***** Listed records *****
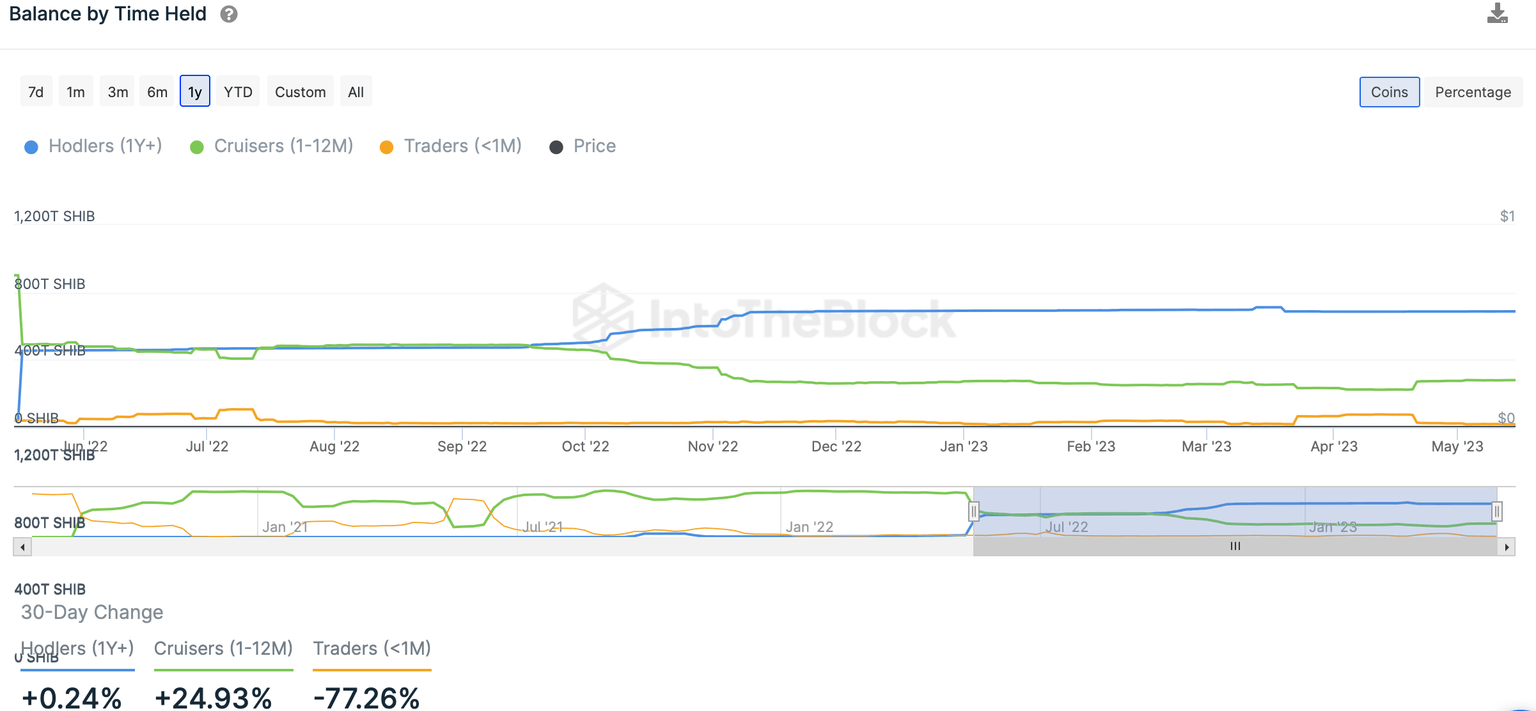
Task: Click the navigator left range handle
Action: 973,512
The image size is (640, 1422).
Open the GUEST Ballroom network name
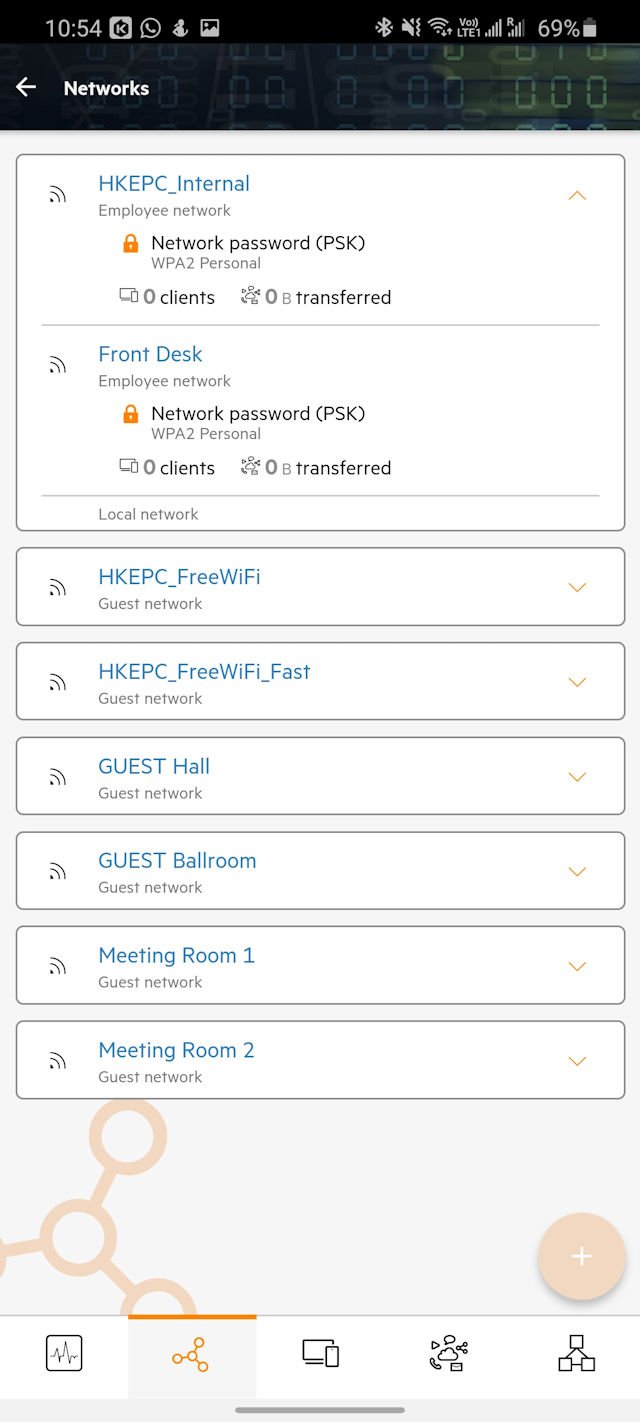tap(177, 861)

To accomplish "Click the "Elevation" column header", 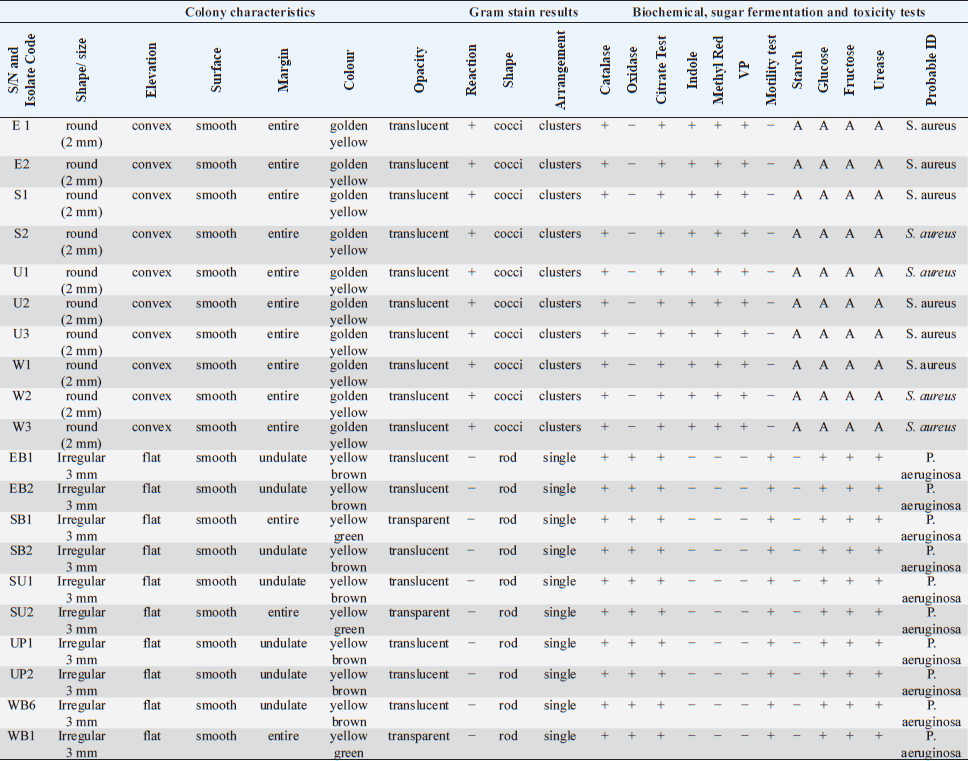I will (x=151, y=70).
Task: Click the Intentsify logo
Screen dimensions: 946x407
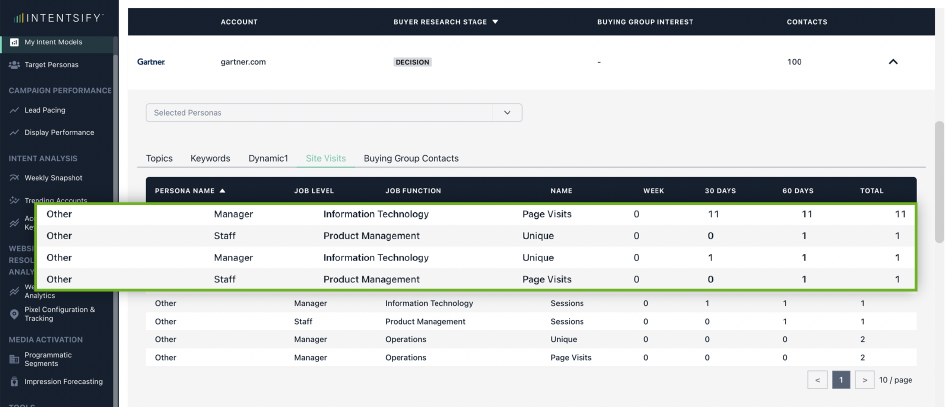Action: pos(58,18)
*****
■ **Work to do**
Please copy the material from the line with "Task: Click the Intentsify logo" through the end, switching "logo" to "icon" and keeping everything else the same. Leave the pictures out of your copy.

■ **Solution to the exercise**
Task: Click the Intentsify icon
Screen dimensions: 946x407
Action: pos(58,18)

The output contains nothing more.